_Task prompt:_ Whatever the records say, set them down exactly.

** Information provided follows **

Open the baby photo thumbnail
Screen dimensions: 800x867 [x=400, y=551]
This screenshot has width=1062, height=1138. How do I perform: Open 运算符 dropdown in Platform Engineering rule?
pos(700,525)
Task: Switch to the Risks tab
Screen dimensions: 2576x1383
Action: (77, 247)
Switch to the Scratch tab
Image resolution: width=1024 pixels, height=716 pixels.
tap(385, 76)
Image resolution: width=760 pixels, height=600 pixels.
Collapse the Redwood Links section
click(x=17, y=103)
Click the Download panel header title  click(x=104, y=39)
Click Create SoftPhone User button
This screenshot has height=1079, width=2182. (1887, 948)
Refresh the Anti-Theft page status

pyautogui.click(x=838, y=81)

** End of Information provided **

_Exercise solution:_
Open the baby photo thumbnail
Screen dimensions: 800x867 [x=400, y=551]
This screenshot has width=1062, height=1138. How do I perform: Open 运算符 dropdown in Platform Engineering rule?
pos(700,525)
Task: Switch to the Risks tab
Screen dimensions: 2576x1383
Action: (77, 247)
Switch to the Scratch tab
Image resolution: width=1024 pixels, height=716 pixels.
tap(385, 76)
Image resolution: width=760 pixels, height=600 pixels.
Collapse the Redwood Links section
click(x=17, y=103)
Click the Download panel header title  click(x=104, y=39)
Click Create SoftPhone User button
This screenshot has height=1079, width=2182. (1887, 948)
Refresh the Anti-Theft page status

pyautogui.click(x=838, y=81)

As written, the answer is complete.